To normalize using standard nSolver steps, set `normalization` to "nSolver". 
The three normalization steps under this method are:

1. Positive control normalization: The geometric mean of positive control probes
is used to calculate a scaling factor for each sample.
2. Background assessment: Negative control probes are used to assess whether
endogenous genes are truly expressed above the level of backgrounds. Two options
are provided for this
    + `bgType = "threshold"` - The background threshold will be defined 
    independently for each sample, using 
    `threshold = bgThreshold * sd(NegativeControls) + mean(NegativeControls)`, 
    where `bgThreshold` is set by the user. For each gene, the proportion of 
    samples with expression above the threshold is calculated, and only genes 
    with a proportion greater than `bgProportion` (set by user) will be 
    retained for analysis. For example, if `bgThreshold` is 2 and `bgProportion`
    is 0.5 (defaults), a gene will be retained for analysis if its expression is
    2 standard deviations above the mean of negative control probes in at least
    half of the samples.
    + `bgType = "t.test"` - Expression of each gene is compared with all of the 
    negative control probes (across samples) using a one-sided, two-sample 
    t test. Genes will be retained for analysis if the endogenous gene 
    expression is greater, with p < `bgPVal`.
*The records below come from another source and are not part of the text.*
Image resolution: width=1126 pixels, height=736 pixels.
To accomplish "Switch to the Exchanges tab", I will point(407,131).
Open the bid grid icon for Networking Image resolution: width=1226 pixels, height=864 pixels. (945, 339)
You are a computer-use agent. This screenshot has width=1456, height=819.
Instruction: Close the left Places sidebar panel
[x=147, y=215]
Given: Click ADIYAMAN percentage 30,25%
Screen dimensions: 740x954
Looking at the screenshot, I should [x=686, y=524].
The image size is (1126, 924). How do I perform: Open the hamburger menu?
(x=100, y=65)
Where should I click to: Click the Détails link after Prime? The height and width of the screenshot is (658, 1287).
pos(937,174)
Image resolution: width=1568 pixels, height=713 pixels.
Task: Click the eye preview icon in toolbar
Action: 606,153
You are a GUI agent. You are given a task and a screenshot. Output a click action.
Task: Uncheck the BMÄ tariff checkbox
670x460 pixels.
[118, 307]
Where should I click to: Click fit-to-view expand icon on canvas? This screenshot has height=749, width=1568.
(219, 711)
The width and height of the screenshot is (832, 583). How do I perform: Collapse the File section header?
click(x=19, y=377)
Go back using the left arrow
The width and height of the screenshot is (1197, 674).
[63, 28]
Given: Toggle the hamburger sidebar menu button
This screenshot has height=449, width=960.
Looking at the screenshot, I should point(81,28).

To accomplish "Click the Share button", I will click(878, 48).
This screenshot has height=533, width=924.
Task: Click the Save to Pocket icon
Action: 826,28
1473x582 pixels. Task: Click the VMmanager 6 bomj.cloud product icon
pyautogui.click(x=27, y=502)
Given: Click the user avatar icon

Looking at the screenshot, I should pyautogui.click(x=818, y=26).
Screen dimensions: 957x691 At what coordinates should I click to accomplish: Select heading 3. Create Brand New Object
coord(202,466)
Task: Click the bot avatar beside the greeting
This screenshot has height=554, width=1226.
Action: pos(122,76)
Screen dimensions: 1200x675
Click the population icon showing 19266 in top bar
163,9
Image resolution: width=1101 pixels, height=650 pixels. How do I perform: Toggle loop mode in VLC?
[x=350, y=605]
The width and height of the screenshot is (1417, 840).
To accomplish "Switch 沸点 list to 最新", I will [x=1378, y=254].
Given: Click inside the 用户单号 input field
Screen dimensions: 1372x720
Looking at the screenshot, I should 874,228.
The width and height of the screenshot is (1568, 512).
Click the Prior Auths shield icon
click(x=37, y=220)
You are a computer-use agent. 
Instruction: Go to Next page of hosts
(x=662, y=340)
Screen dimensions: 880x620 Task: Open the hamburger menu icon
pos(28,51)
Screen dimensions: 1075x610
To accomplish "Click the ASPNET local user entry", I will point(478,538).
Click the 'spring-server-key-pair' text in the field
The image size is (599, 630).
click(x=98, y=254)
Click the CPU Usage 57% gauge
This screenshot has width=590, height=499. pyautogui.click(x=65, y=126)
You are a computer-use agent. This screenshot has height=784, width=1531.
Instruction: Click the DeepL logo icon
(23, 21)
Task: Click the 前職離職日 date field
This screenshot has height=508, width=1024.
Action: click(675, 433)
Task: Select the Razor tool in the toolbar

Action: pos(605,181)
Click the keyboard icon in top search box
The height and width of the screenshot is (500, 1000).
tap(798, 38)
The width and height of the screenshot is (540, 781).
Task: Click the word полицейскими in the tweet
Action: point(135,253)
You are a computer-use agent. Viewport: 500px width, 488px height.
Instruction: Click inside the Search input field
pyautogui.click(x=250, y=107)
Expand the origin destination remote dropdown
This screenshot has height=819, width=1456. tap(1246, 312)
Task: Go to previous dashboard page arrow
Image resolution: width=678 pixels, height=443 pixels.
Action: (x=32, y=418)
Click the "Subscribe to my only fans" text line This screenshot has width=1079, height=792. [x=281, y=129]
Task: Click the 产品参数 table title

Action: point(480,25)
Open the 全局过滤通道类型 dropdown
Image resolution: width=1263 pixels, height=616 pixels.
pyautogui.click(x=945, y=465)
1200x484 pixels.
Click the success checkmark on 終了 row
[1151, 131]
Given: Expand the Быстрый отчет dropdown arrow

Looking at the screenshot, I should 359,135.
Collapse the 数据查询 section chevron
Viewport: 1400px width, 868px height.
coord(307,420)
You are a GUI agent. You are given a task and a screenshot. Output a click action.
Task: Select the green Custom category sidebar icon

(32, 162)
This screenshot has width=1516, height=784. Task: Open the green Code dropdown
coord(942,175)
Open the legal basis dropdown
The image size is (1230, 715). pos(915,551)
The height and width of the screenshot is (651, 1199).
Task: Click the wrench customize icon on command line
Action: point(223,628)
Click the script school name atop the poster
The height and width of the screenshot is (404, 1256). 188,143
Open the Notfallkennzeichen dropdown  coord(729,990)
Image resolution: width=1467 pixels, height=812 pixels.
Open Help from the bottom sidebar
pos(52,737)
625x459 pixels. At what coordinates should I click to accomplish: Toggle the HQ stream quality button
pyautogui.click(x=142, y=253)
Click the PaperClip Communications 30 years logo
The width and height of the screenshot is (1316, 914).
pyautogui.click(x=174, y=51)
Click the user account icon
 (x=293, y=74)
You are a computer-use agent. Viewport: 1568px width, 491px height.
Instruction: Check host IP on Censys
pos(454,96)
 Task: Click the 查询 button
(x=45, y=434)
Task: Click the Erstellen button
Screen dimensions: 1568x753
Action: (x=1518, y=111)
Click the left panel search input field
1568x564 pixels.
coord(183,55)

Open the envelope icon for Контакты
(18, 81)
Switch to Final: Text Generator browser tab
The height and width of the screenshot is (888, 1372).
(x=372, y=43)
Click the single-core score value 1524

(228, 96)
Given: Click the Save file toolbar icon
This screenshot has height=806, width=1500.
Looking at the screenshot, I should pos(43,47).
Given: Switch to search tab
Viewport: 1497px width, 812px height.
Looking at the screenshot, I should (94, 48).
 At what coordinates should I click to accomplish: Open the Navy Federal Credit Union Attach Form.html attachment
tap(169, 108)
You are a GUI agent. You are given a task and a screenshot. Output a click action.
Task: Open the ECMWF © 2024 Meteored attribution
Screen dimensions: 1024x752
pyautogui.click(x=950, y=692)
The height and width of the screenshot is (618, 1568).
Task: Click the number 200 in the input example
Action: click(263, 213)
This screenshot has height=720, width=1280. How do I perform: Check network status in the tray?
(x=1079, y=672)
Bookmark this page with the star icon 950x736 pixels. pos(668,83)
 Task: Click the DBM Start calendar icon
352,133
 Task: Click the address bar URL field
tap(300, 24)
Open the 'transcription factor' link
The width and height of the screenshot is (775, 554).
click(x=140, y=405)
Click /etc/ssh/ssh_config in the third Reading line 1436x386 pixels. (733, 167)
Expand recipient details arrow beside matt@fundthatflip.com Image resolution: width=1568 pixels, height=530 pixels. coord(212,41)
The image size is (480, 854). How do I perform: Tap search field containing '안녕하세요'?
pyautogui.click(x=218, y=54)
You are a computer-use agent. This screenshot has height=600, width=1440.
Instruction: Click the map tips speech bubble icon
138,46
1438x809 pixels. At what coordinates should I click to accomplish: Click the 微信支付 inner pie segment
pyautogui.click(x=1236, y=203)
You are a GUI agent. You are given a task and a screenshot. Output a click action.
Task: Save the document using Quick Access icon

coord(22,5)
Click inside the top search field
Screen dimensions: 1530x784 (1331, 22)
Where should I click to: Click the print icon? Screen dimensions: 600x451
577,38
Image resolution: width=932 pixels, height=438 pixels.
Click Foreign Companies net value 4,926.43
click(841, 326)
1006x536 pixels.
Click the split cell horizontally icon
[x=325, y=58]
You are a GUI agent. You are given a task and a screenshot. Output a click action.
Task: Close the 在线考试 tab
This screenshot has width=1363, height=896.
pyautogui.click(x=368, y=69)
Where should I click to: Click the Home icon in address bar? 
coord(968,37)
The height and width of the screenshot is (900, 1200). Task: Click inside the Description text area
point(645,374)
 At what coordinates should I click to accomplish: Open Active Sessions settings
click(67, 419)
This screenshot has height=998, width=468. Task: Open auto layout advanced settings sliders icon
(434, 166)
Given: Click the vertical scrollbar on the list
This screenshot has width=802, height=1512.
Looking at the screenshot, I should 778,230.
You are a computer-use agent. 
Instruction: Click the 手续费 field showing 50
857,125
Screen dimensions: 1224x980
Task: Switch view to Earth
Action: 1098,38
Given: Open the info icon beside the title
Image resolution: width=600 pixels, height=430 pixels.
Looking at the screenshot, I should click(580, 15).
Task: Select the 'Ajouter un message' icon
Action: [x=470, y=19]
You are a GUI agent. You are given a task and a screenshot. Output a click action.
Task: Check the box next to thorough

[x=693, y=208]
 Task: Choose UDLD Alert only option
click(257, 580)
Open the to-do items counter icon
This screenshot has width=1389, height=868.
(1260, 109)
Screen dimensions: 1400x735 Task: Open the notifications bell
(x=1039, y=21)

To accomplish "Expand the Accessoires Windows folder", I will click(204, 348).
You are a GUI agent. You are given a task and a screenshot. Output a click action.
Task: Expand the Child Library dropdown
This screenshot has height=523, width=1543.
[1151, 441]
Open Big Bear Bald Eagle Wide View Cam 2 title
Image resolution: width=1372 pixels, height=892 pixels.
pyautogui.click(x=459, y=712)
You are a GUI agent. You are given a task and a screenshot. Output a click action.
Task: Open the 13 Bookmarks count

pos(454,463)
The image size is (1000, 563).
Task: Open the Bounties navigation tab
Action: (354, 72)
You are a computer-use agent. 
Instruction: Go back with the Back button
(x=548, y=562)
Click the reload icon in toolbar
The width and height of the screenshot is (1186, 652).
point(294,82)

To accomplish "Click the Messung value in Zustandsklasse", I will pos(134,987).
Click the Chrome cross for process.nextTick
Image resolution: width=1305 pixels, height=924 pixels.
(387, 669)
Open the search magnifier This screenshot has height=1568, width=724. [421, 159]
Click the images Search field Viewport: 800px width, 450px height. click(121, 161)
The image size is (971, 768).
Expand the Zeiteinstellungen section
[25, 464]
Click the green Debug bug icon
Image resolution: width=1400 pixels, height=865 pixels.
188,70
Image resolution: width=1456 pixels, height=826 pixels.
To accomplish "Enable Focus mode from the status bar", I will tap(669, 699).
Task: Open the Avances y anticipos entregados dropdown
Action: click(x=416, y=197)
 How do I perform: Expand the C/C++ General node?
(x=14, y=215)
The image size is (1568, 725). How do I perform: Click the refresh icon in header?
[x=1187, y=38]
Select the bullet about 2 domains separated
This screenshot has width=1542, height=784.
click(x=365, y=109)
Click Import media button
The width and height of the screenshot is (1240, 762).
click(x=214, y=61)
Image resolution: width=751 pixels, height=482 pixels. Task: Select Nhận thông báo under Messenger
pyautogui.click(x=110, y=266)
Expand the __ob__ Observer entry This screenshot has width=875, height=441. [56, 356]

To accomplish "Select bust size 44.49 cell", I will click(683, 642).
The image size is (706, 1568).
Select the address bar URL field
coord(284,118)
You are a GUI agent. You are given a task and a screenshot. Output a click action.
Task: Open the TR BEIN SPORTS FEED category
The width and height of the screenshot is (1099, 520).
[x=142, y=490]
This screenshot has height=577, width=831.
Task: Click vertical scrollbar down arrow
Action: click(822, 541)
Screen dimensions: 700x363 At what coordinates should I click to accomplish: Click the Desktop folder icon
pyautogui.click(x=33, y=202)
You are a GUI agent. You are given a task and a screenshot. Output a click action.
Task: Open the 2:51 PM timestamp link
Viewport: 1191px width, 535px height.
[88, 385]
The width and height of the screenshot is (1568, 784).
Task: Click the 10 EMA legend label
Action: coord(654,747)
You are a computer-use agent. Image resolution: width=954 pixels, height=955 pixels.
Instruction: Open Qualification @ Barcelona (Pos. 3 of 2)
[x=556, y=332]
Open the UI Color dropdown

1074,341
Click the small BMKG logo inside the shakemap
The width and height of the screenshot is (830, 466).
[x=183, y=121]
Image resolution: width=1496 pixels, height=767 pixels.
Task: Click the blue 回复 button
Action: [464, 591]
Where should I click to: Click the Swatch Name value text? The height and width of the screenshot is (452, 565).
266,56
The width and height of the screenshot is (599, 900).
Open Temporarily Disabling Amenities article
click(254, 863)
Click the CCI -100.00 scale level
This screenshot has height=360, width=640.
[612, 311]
    + `bgSubtract` - By setting this to TRUE, the calculated background level 
    (`mean + bgThreshold * sd`) will be subtracted from the expression values 
    for each gene in each sample. After subtraction, genes with negative values
    will be set to zero.
3. Housekeeping normalization: The geometric mean of housekeeping gene 
expression is used to calculate a scaling factor for each sample. Housekeeping
genes (symbols or accessions) can be input using the `housekeeping` option. 
If not provided, genes marked as "Housekeeping" in the RCC files will be used. 
Alternatively, this can be skipped using `skip.housekeeping = TRUE`.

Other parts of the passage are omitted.